What are you reading?

A weekly look over the shoulders of our scholar-reviewers

November 15, 2012

Charlotte Beyer, senior lecturer in English literature, University of Gloucestershire, is reading Kate North's Bistro (Cinnamon Press, 2012). "I am really enjoying this new collection; it is definitely one of this year's poetry highlights for me. These astutely crafted and finely detailed poems exude vitality. Treating themes such as desire, loss, change and physicality, North's poetry explores the dimensions of place. Cosmopolitan in outlook, yet often anchored in specific settings, her knowing, sensitive poems draw assured pictures of evolving identities and relationships."

Megan Crawford, reader in the Faculty of Education, University of Cambridge, is reading Henning Mankell's One Step Behind (Vintage, 2012). "One of my secret vices is an addiction to detective novels. Having covered the murderous city of Oxford with Inspector Morse and enjoyed the dynamism of V.I. Warshawski, I came rather late to middle-aged male angst and detection in Sweden. This novel is classic Wallander because it combines an intriguing case with his own inner reflections on life, mortality and encroaching bodily fragility. You know he is never going to change his lifestyle but you secretly hope he will. For me, that makes a good read."

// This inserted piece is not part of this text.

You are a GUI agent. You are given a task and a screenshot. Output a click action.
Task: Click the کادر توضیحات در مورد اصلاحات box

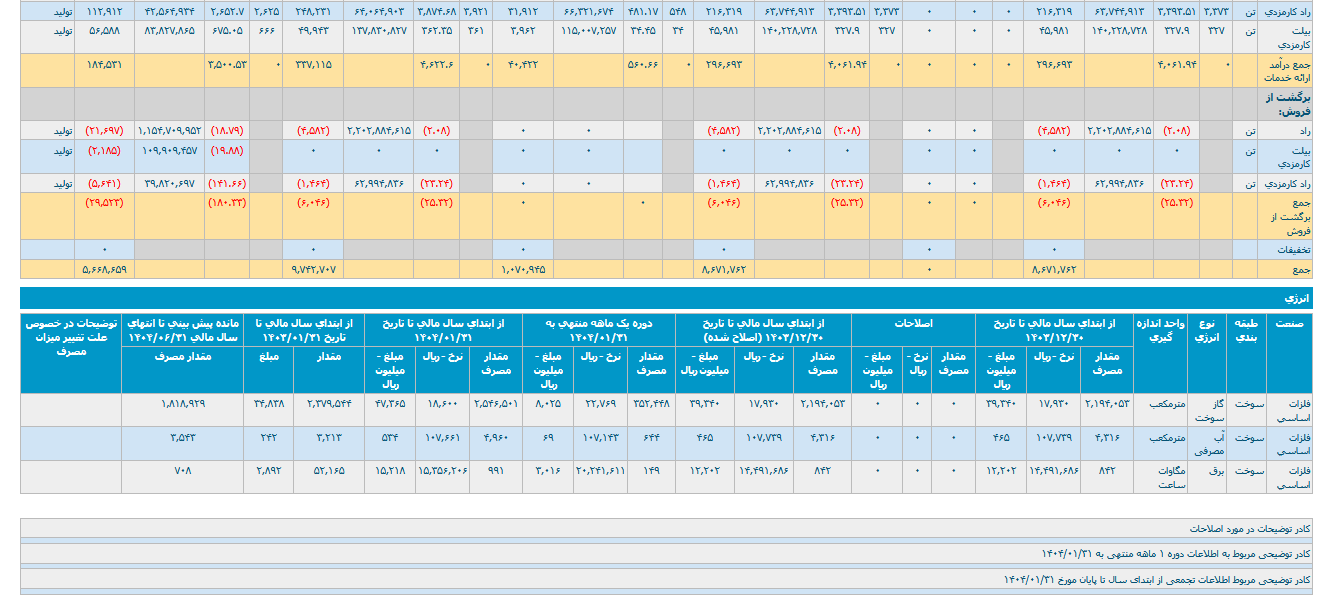[672, 527]
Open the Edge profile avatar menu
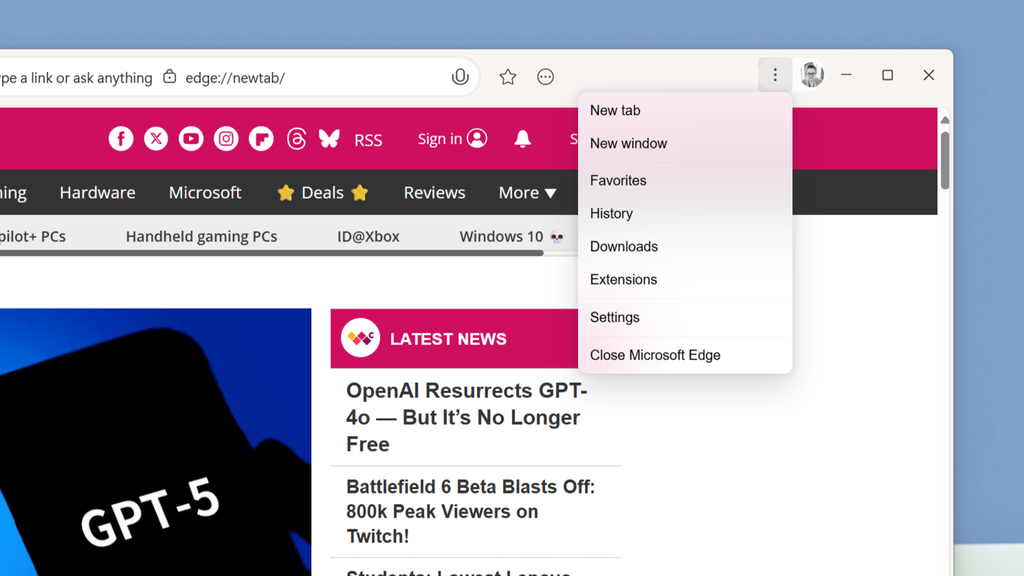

Paul Greatrix, registrar, University of Nottingham, is reading Alison Moore's The Lighthouse (Salt Publishing, 2012)."This Booker-shortlisted debut from a former staff member at Lakeside Arts at the University of Nottingham is a slim, well-written and powerful novel. Following the route of the recently separated protagonist Futh as he heads for a week's walking in Germany, the novel takes us back to his parents' separation and his own desperate childhood. But the couple who run his chosen hotel also have problems. Very good indeed."

Nigel Rodenhurst, disabled students' allowance administrator at the University of Wales Trinity St David, is reading Janna Malamud Smith's My Father is a Book: A Memoir of Bernard Malamud (Houghton Mifflin, 2006). "This contains all that can be illuminating in an author's biography. Malamud's daughter combines intimate personal memories with psychological insight (she is a practising therapist) and throws new light on her father's characters and themes. Moving from the first page; sincere and not at all blighted by sentimentality.

Robert Eaglestone, professor of contemporary literature and thought, Royal Holloway, University of London, is reading David L.Martin's Curious Visions of Modernity: Enchantment, Magic, and the Sacred (MIT Press, 2011). "This dense and illuminating book argues that in its making of maps, creating collections and anatomising the body, the Enlightenment both repressed and - in so doing - brought to light what it claimed to be against: magic and religion. Appropriately, in a book about the limits of academic knowing, it is also, unusually, an experiment in academic writing, mixing genres, times, politics and the personal."